Pero un día cualquiera algo ocurrió. Ese gran amor del pasado volvió como un torbellino. Entró de sorpresa por la ventana. Un periodista le preguntó en directo por televisión a Sonia Osorio por su vida sentimental. Ella dijo resueltamente mirando a la cámara: “He querido a muchos hombres, pero amado, amado, solo a uno”. Esa noche, Alejandro la llamó y solo atinó a decir con la voz quebrada por la emoción: “Gracias Sonia”.
Alejandro murió en brazos de su hija Silvana en Cartagena en 1992, de un tumor fulminante en el cerebro. Descansa en el bello mausoleo que posee la familia Obregón en el cementerio Universal en Barranquilla. Su epitafio (si es que un epitafio puede abarcar una vida) es una sola palabra: “Siempre”.
A Sonia se la llevó una infección renal hace dos años. Fue despedida entre tambores, cumbias, discursos y cantaores, y enterrada en Bogotá con todos los honores y homenajes que corresponden a la fundadora del Ballet de Colombia. Un carnaval fue su funeral, porque un carnaval fue su vida, como lo fue su relación de pareja con Alejandro: colorida, ruidosa, llena de jolgorio, de música, de libertad, de danza y espontaneidad.

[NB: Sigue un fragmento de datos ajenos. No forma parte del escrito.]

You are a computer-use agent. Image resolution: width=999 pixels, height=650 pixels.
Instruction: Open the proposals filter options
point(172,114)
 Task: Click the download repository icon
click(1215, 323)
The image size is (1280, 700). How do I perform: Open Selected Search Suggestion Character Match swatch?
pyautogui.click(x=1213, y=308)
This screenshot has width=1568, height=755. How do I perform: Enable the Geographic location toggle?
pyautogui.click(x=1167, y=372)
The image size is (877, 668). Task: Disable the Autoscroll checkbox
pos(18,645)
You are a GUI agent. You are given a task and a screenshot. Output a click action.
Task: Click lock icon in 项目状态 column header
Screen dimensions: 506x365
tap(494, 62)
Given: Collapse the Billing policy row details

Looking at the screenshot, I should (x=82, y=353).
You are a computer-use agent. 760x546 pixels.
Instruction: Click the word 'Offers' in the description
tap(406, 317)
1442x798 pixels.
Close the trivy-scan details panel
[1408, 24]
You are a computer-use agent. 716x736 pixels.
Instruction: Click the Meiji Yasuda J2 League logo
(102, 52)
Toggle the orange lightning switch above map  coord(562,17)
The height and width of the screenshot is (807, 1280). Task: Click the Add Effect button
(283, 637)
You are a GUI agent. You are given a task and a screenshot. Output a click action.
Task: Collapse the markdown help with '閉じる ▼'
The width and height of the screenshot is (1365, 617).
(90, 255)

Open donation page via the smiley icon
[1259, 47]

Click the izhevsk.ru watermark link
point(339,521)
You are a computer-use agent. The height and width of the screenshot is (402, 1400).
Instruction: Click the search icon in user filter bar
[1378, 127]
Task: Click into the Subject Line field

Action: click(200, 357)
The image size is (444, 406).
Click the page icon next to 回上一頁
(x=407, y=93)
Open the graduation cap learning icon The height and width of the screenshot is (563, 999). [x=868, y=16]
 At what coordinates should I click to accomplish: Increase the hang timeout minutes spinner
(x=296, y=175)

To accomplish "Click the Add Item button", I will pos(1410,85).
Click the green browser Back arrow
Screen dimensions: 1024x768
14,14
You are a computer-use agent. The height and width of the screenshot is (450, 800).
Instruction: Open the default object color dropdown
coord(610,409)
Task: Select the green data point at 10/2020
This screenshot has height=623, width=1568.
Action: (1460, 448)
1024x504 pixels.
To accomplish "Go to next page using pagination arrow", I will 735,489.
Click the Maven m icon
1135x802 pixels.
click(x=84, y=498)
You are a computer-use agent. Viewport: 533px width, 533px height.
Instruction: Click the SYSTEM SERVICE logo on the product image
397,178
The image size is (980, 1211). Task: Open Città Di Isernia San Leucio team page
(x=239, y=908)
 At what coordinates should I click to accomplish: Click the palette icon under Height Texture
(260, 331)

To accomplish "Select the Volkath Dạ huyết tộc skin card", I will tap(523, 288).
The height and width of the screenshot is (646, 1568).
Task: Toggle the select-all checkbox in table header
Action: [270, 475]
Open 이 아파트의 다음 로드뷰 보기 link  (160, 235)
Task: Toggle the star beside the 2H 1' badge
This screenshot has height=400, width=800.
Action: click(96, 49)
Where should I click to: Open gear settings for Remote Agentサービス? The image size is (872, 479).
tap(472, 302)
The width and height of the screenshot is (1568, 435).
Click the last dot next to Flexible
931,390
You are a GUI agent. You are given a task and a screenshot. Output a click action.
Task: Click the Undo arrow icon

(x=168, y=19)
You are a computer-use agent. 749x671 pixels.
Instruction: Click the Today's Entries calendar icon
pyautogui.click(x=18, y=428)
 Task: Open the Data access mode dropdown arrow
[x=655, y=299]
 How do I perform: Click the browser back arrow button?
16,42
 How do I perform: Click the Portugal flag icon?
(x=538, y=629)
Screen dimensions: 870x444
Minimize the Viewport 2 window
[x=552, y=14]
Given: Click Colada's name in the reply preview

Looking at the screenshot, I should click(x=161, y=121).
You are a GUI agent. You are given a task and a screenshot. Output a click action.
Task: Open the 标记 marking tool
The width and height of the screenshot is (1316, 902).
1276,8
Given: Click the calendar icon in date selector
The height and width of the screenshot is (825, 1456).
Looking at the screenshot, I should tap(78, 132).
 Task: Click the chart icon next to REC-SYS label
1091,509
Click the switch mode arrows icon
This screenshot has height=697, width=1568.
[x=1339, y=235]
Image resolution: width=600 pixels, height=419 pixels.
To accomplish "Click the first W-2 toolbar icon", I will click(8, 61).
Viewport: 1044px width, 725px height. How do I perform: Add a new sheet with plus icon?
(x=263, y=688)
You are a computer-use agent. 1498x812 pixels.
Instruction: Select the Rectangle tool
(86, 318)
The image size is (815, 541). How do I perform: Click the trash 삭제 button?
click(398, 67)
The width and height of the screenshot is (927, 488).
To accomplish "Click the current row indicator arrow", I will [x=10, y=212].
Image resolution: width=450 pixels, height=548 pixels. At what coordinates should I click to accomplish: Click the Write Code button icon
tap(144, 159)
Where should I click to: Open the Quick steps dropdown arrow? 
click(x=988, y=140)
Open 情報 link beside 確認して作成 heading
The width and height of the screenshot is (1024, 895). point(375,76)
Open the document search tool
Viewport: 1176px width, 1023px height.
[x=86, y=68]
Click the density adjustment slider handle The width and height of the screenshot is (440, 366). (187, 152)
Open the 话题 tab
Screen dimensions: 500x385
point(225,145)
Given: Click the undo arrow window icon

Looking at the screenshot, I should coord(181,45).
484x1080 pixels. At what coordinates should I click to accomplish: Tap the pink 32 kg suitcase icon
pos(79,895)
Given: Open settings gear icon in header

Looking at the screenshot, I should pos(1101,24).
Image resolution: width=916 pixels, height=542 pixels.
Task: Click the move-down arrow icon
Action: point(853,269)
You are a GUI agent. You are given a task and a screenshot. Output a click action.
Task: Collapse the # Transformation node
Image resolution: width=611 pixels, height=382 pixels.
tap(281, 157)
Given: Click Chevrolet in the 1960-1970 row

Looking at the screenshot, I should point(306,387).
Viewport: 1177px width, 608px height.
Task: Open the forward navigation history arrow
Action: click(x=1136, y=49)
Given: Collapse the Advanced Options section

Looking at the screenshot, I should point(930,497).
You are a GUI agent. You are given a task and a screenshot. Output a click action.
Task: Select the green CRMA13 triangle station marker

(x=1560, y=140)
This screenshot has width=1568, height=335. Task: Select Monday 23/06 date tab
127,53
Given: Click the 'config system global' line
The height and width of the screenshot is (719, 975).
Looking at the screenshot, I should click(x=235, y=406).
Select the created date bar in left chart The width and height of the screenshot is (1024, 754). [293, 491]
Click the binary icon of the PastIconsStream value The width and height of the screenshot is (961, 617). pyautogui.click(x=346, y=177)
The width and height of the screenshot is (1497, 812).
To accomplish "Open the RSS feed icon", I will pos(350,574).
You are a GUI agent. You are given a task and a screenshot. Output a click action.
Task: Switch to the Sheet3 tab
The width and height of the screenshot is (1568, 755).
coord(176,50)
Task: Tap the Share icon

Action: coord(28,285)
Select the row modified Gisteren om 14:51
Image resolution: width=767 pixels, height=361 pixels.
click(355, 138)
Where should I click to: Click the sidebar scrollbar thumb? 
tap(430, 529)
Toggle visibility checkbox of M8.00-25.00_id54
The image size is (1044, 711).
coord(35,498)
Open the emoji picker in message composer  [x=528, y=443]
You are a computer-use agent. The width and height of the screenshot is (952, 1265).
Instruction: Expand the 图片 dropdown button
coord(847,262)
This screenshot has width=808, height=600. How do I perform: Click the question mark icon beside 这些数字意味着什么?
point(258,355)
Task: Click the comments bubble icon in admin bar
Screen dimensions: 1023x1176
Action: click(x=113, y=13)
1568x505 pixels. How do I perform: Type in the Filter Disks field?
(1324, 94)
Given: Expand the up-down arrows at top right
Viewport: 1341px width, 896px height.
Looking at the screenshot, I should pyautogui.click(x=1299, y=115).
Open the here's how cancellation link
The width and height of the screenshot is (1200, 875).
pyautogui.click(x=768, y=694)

Juntos, poetas del cuerpo y del color, faunos venidos de una época legendaria de druidas y unicornios, escribieron en el lienzo del destino una historia de amor que perdurá en la memoria del arte, más allá de lo que ellos jamás llegaron a imaginar en esas frias, bohemias y luminosas noches de pobreza, música y vino en Paris.